My whirling thoughts lined up in order, and it was like I could turn them over one by one in rapid succession and inspect them from all sides. I knew what’d happened—the liquid-rubber aftertaste in my drink hadn’t come from some diet sweetener. It came from the drug Ashton added. The same drug she killed Hector with. Of course. There was no doubt. But how long would it take to kill me?
“You expect me to believe you’re gonna shoot us?” said Dickie. His voice rang like a gong. I felt like I could hear his whole life in it. “You don’t have the guts.”
She smiled. “You might ask your two compadres about that. I can see they’re starting to feel the effects of the deadly little cocktail I mixed for them.”
“I think I’m getting ready to puke,” Randy said. “You’d better let me out of here.”
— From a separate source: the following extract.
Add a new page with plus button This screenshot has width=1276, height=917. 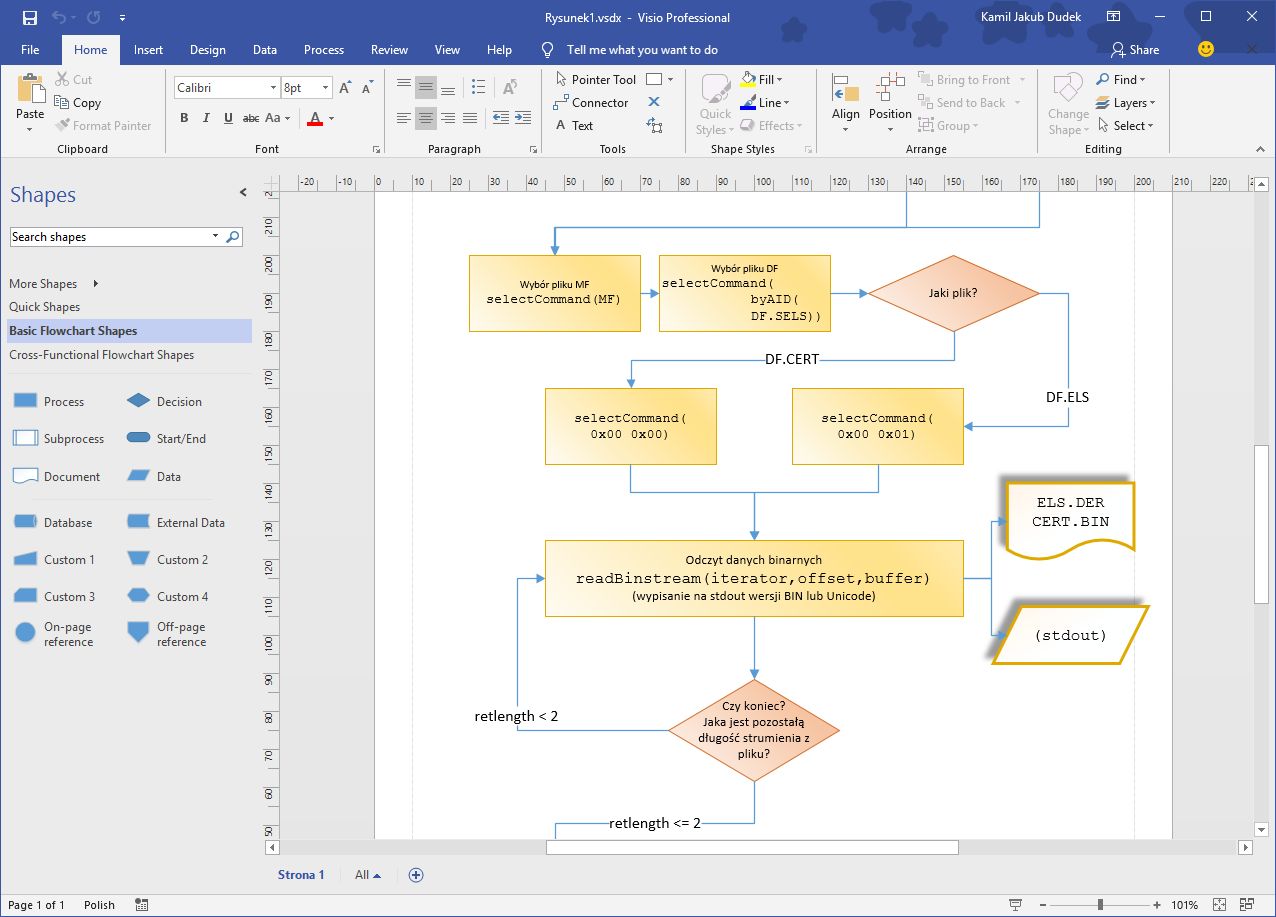tap(416, 875)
“Sorry,” she said. “You should know by now I was never going to let you out of here, not even if you took the payoff. I just had to buy enough time until I was sure the drug was working. And you know what the beauty of it is? It’s not an illegal drug at all. They call it Dragon Ice. You can order it online. The company pretends it’s a type of bath salt, but it gives off a lovely little semi-hallucinogenic buzz if you take the right amount. There’s just one tiny problem—if you take too much, you die.”
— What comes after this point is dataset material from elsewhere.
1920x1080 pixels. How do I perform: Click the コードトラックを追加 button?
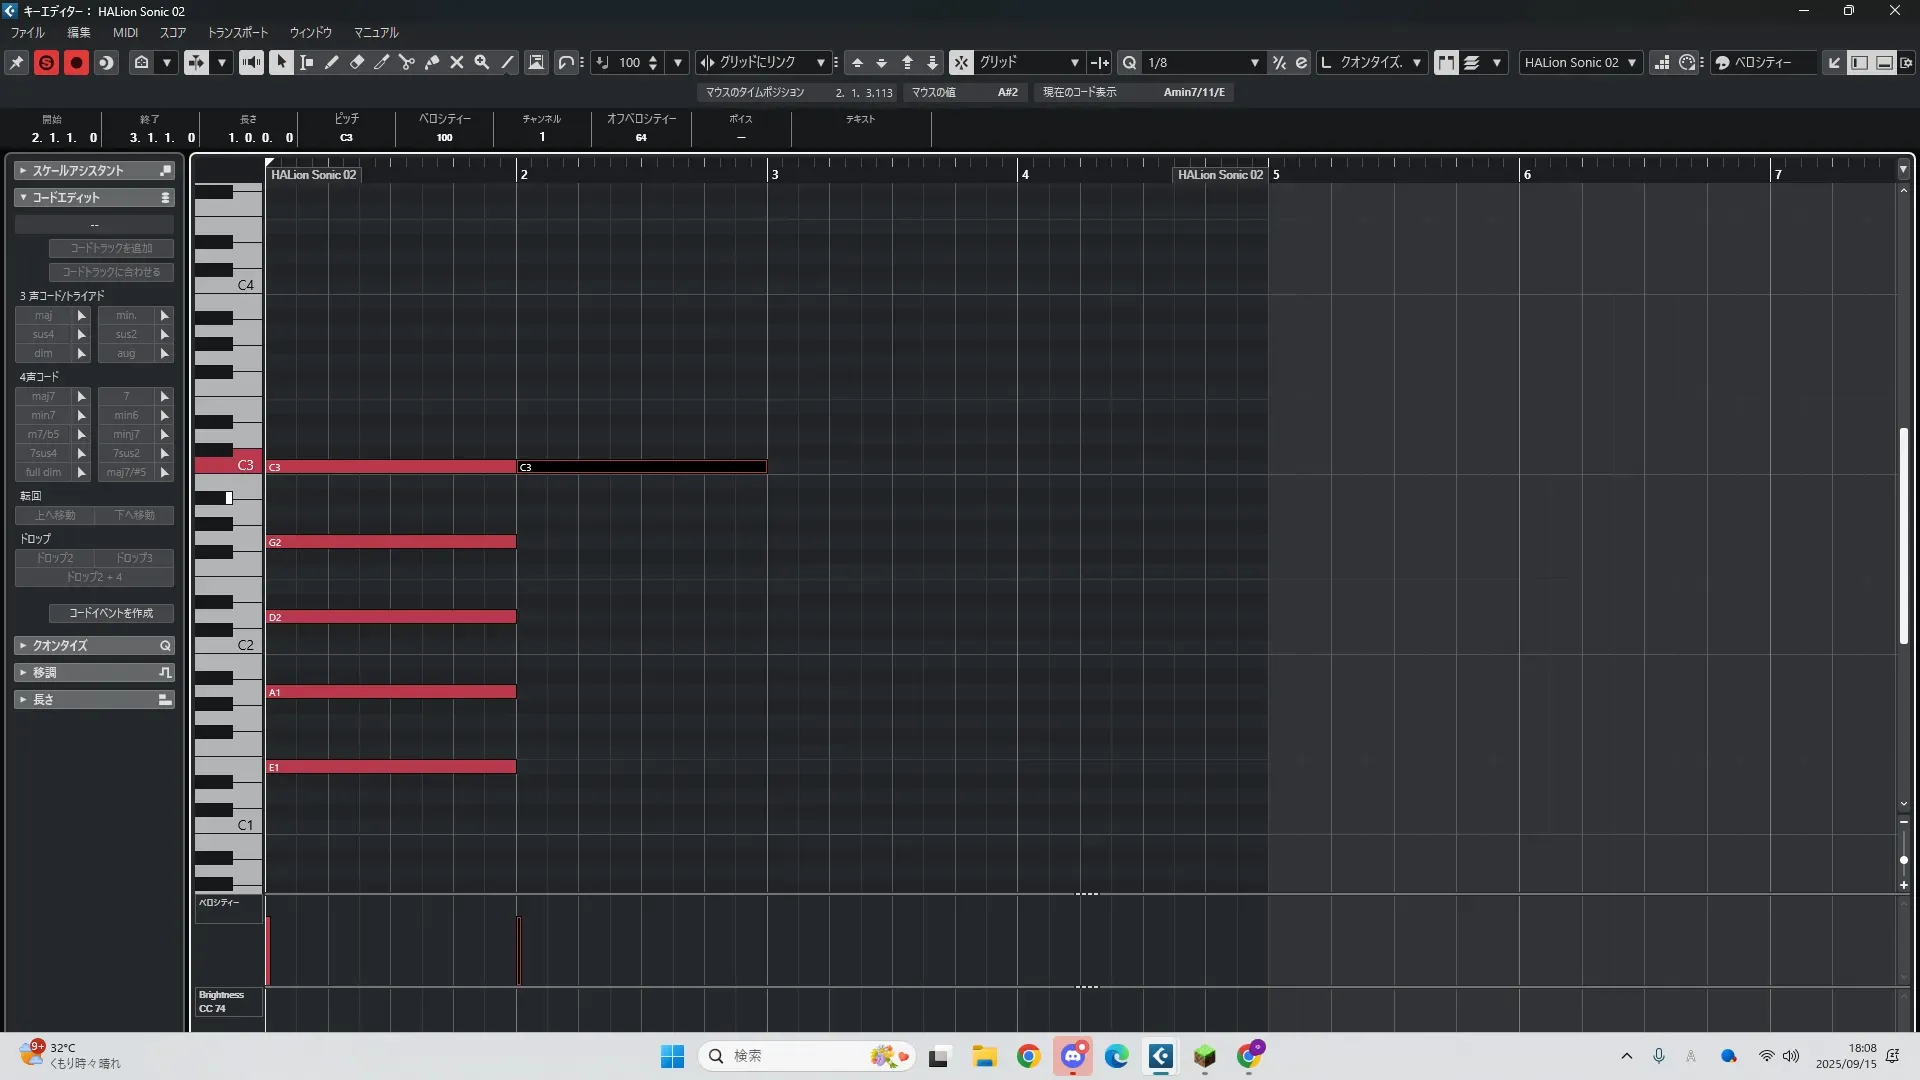click(111, 248)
“Just like Hector did,” I said. The words came out perfectly now as if my mouth was a mold forming them from silver. “You were just using him all along, weren’t you? Making him think he was your boyfriend, making him deliver meals for FOKC with you. He was the one the Ockle ladies saw you with. But that whole charity thing was an act. You only did it so you could dig up some poor guy like Hector to drag to Gangland, just like Nash did to me when he pretended to be my friend. Maybe you even wanted Hector to do some crime for you. Like rob a pharmacy. Rowan chickened out on that, so you dropped him and went looking for someone of your own to do it.”